Norwegian economist born in 1949. He holds a Bachelor's degree in Economics from St. Gallen University in Switzerland and a Master's degree in Public Administration from Harvard University and a PhD in Economics from Cornell University in New York, is a professor of Technology Governance and Development Strategies at Tallinn University of Technology, and the founder and chairman of the “Other Canon Foundation”, a network for heterodox economic research.

Prof. Reinert research interests and publications focus around the theory of uneven development, the history of economic thought and policy, and the role of the state in the process of economic development. His writings are characterized by a critique for mainstream and classical economic theories, and they have aroused much debate.

His book “How Rich Countries Got Rich, and Why Poor Countries Stay Poor” which was published in 2007 received much attention in economic and academic circles, especially as it appeared as the global economic crisis was unfolding. The book won the Myrdal Prize in economics and the Norwegian Selvaag Prize, both in 2008. Despite the attention, the book remains controversial.

Contrary to the dictum of the dominant neo-classical economic theory, the book shows how rich countries developed through a combination of government intervention, protectionism, and strategic investment rather than through free trade.
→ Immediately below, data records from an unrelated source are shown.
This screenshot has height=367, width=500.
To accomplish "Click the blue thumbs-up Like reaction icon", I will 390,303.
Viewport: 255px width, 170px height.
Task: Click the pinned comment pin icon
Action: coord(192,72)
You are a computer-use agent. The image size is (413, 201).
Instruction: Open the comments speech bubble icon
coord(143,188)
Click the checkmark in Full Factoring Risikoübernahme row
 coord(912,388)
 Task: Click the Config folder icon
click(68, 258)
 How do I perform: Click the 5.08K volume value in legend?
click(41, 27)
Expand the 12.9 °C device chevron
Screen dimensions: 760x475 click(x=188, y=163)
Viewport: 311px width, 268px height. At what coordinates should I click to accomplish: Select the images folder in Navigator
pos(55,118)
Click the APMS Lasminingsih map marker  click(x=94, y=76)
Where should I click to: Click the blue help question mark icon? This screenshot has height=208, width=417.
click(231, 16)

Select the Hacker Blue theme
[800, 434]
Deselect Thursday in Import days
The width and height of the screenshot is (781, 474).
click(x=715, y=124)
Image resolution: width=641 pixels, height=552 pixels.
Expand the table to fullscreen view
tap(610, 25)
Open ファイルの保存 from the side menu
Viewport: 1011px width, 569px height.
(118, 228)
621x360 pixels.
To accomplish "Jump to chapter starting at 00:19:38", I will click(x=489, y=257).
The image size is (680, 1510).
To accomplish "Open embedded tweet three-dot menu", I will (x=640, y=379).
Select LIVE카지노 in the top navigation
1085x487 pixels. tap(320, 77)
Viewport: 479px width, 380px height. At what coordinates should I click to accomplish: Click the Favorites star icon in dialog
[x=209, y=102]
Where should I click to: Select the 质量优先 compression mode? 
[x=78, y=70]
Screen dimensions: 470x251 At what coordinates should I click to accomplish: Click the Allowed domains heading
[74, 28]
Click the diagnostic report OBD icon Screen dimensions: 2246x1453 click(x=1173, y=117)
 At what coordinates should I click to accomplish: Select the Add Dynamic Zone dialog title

In this context, Reinert writes; “when our leaders lecture poor countries on the right path to riches they do so in almost perfect ignorance of the fact that our economies were founded on protectionism long before they could afford the luxury of free trade”. In the same context, Reinert argues how self-regulating markets (free market economy) are not the best answer to hopes for a more prosperous world.

Even a review from the orthodox economic outlook of the Daily Telegraph concurred that “the neo-liberal 'Washington Consensus' that prevails today in the World Bank, the IMF and the US State Department ignores history and tells agrarian Third World states they must give way to trade liberalisation, deregulation and unrestricted inward investment, and that they can prosper simply by making themselves efficient at selling their natural resources and produce at world market prices. All this, says Reinert, is based on wilfully unrealistic economic assumptions combined with a large measure of rich-world self-interest, whose effect is to keep poor countries poor and uncompetitive, and to widen the divide between “them and us”.

In describing the book and the writer, the Financial Times says that Rainert: “is fighting an intellectual war with neo-classical economics, the academic orthodoxy since the 19th”. And unlike much of opponents contemporary globalisation, it is a serious book by a serious writer that deserves to be read”.

In December 2018, Prof. Reinert will deliver the Tenth “Yusif Sayigh Development Lecture”, organized annually by the Palestinian Economic Policy Research Institute (MAS) in Ramallah. Prof. Reinert will address “Economic Development: Lessons from the Cold War".